%%

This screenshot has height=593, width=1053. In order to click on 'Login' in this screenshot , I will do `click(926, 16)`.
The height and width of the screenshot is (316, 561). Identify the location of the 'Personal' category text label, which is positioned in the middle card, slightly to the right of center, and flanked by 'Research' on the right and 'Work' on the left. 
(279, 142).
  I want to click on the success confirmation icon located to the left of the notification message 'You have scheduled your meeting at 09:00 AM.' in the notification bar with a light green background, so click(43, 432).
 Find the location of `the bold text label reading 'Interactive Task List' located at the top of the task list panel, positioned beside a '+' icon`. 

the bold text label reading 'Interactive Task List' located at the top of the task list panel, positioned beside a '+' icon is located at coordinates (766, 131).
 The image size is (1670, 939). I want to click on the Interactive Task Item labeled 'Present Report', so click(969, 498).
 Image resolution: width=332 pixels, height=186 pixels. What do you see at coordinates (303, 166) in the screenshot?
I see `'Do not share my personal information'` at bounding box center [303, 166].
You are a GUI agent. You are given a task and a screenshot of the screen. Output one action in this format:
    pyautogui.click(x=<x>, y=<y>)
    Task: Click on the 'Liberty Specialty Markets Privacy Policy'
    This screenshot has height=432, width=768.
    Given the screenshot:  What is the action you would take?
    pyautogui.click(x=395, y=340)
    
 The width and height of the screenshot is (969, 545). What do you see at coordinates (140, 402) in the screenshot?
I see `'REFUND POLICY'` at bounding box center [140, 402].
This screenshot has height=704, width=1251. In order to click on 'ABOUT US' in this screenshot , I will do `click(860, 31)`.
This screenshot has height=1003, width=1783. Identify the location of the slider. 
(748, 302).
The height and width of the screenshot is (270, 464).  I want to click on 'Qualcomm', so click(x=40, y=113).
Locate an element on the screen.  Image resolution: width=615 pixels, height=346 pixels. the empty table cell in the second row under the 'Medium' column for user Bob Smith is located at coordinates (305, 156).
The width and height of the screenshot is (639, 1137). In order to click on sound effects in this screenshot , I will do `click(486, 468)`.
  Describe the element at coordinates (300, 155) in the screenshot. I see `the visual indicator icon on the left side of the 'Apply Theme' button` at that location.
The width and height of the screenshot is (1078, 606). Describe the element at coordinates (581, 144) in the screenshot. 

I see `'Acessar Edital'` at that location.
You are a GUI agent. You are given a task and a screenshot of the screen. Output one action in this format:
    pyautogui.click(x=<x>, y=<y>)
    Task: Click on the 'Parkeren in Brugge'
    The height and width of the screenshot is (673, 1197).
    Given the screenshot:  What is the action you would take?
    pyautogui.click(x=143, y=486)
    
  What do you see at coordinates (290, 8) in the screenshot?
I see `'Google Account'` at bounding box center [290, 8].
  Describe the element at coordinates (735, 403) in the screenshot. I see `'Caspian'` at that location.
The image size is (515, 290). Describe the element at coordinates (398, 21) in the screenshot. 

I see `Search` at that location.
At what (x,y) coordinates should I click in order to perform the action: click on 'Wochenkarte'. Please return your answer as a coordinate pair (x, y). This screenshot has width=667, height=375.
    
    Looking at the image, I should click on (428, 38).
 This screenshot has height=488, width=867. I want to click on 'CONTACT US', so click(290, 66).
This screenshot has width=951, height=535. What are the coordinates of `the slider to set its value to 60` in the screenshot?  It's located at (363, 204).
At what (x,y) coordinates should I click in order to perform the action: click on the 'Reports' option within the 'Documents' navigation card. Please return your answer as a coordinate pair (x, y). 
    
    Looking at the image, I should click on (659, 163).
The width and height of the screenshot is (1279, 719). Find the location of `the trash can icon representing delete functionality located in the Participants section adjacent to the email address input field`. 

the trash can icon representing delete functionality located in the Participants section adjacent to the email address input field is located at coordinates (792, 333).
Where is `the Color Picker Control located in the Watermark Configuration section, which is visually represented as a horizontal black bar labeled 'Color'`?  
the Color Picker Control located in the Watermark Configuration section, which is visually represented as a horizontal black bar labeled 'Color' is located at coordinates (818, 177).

%%

__The exercise__: Reproduce every one of the records above word for word.

__Exercise solution__:
This screenshot has height=593, width=1053. In order to click on 'Login' in this screenshot , I will do `click(926, 16)`.
The height and width of the screenshot is (316, 561). Identify the location of the 'Personal' category text label, which is positioned in the middle card, slightly to the right of center, and flanked by 'Research' on the right and 'Work' on the left. 
(279, 142).
  I want to click on the success confirmation icon located to the left of the notification message 'You have scheduled your meeting at 09:00 AM.' in the notification bar with a light green background, so click(43, 432).
 Find the location of `the bold text label reading 'Interactive Task List' located at the top of the task list panel, positioned beside a '+' icon`. 

the bold text label reading 'Interactive Task List' located at the top of the task list panel, positioned beside a '+' icon is located at coordinates (766, 131).
 The image size is (1670, 939). I want to click on the Interactive Task Item labeled 'Present Report', so click(969, 498).
 Image resolution: width=332 pixels, height=186 pixels. What do you see at coordinates (303, 166) in the screenshot?
I see `'Do not share my personal information'` at bounding box center [303, 166].
You are a GUI agent. You are given a task and a screenshot of the screen. Output one action in this format:
    pyautogui.click(x=<x>, y=<y>)
    Task: Click on the 'Liberty Specialty Markets Privacy Policy'
    This screenshot has height=432, width=768.
    Given the screenshot:  What is the action you would take?
    pyautogui.click(x=395, y=340)
    
 The width and height of the screenshot is (969, 545). What do you see at coordinates (140, 402) in the screenshot?
I see `'REFUND POLICY'` at bounding box center [140, 402].
This screenshot has height=704, width=1251. In order to click on 'ABOUT US' in this screenshot , I will do `click(860, 31)`.
This screenshot has height=1003, width=1783. Identify the location of the slider. 
(748, 302).
The height and width of the screenshot is (270, 464).  I want to click on 'Qualcomm', so click(x=40, y=113).
Locate an element on the screen.  Image resolution: width=615 pixels, height=346 pixels. the empty table cell in the second row under the 'Medium' column for user Bob Smith is located at coordinates (305, 156).
The width and height of the screenshot is (639, 1137). In order to click on sound effects in this screenshot , I will do `click(486, 468)`.
  Describe the element at coordinates (300, 155) in the screenshot. I see `the visual indicator icon on the left side of the 'Apply Theme' button` at that location.
The width and height of the screenshot is (1078, 606). Describe the element at coordinates (581, 144) in the screenshot. 

I see `'Acessar Edital'` at that location.
You are a GUI agent. You are given a task and a screenshot of the screen. Output one action in this format:
    pyautogui.click(x=<x>, y=<y>)
    Task: Click on the 'Parkeren in Brugge'
    The height and width of the screenshot is (673, 1197).
    Given the screenshot:  What is the action you would take?
    pyautogui.click(x=143, y=486)
    
  What do you see at coordinates (290, 8) in the screenshot?
I see `'Google Account'` at bounding box center [290, 8].
  Describe the element at coordinates (735, 403) in the screenshot. I see `'Caspian'` at that location.
The image size is (515, 290). Describe the element at coordinates (398, 21) in the screenshot. 

I see `Search` at that location.
At what (x,y) coordinates should I click in order to perform the action: click on 'Wochenkarte'. Please return your answer as a coordinate pair (x, y). This screenshot has width=667, height=375.
    
    Looking at the image, I should click on (428, 38).
 This screenshot has height=488, width=867. I want to click on 'CONTACT US', so click(290, 66).
This screenshot has width=951, height=535. What are the coordinates of `the slider to set its value to 60` in the screenshot?  It's located at (363, 204).
At what (x,y) coordinates should I click in order to perform the action: click on the 'Reports' option within the 'Documents' navigation card. Please return your answer as a coordinate pair (x, y). 
    
    Looking at the image, I should click on (659, 163).
The width and height of the screenshot is (1279, 719). Find the location of `the trash can icon representing delete functionality located in the Participants section adjacent to the email address input field`. 

the trash can icon representing delete functionality located in the Participants section adjacent to the email address input field is located at coordinates (792, 333).
Where is `the Color Picker Control located in the Watermark Configuration section, which is visually represented as a horizontal black bar labeled 'Color'`?  
the Color Picker Control located in the Watermark Configuration section, which is visually represented as a horizontal black bar labeled 'Color' is located at coordinates (818, 177).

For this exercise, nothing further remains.